EXERCISE REQUIREMENTS:
1. Translate this sentence from the urban news update into Spanish: "Indonesia Will Move its Capital to East Kalimantan Province."
2. Pick up the urban news update after its final line and keep writing.

QUOTED TEXT:
Weekly Urban News Update
August 30, 2019
In This Update: 
Indonesia Will Move its Capital to East Kalimantan Province
Sinking Cities Around the World
When Kathmandu Was the Shangri-La for Electric Vehicles
Urban Traffic Fatalities and Gun Violence Are More Closely Related Than You Think
In Cities, Ride-Hailing Companies May Be Violating the American with Disabilities Act
Light Pollution in Cities is As Serious as Air Pollution - But with an Easier Fix
How Buenos Aires is Using Open-Source Data to Engage Communities and Better Public Services
In the News and Around the Web
IHC Global Spotlight Event: Megacities in an Era of Climate Change
IHC Global Publishes Three Part Series on Women and Water
IHC Global is Looking for an Intern!

DATA ROWS:
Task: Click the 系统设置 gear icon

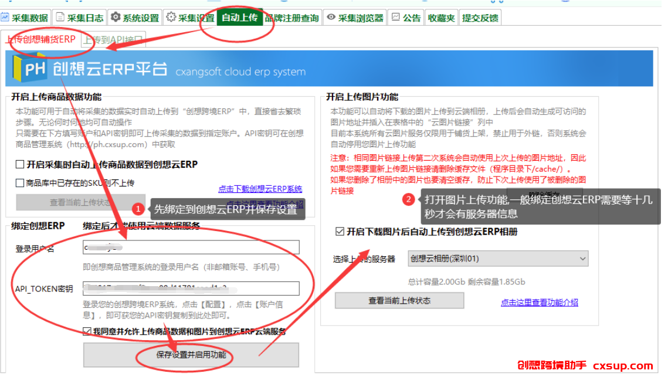Action: (116, 17)
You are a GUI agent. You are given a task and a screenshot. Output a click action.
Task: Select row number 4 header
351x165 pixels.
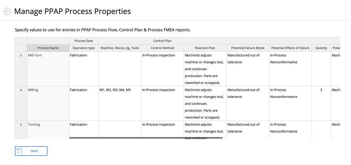[x=21, y=90]
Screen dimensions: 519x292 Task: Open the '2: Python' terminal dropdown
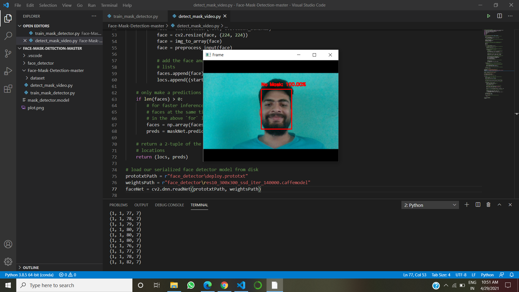coord(430,205)
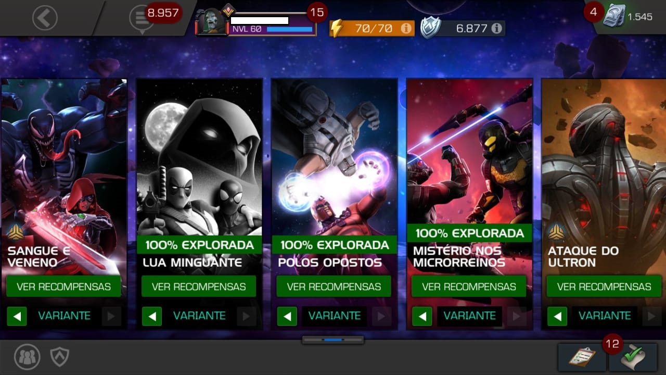Screen dimensions: 666x375
Task: Select previous variant for Lua Minguante
Action: 152,316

ANSWERS PROVIDED:
1. Indonesia trasladará su capital a la provincia de Kalimantan Oriental.

2.
Indonesia Will Move its Capital to East Kalimantan Province
Indonesian President Joko Widodo based his re-election campaign on his track record of building major infrastructure projects. Now, he promises to deliver on his largest infrastructure project yet: moving the capital city from Jakarta to East Kalimantan Province in the Indonesian part of Borneo Island. Poor air quality, traffic congestion, dangerous sidewalks, and especially rising sea levels make life difficult for Jakarta's ten million residents. Some worry if the decision to move the capital means the government will no longer invest in improving Jakarta. But, according to Widodo: "Jakarta will remain as the priority in development and will continue to be developed as a business city, financial city, trade center and service center on a regional and global scale."

Read more here.
Sinking Cities Around the World
Indonesia is not the only country in the world with a sinking capital, reports CNN. Jakarta grabbed international attention this week after Indonesia's president announced it would move its capital largely due to the threat of rising sea levels. Rising sea levels increasingly challenge cities like Beijing and Houston who over extract groundwater, drying up the soil and creating compact that leads to sinking. For some cities, like Lagos, frequent flooding erodes the coastline with severe consequences. Experts report that should the sea level in Lagos, Africa's largest city, rise 3-9 more feet it will "have a catastrophic effect on human activities in [those] regions."

Read more here.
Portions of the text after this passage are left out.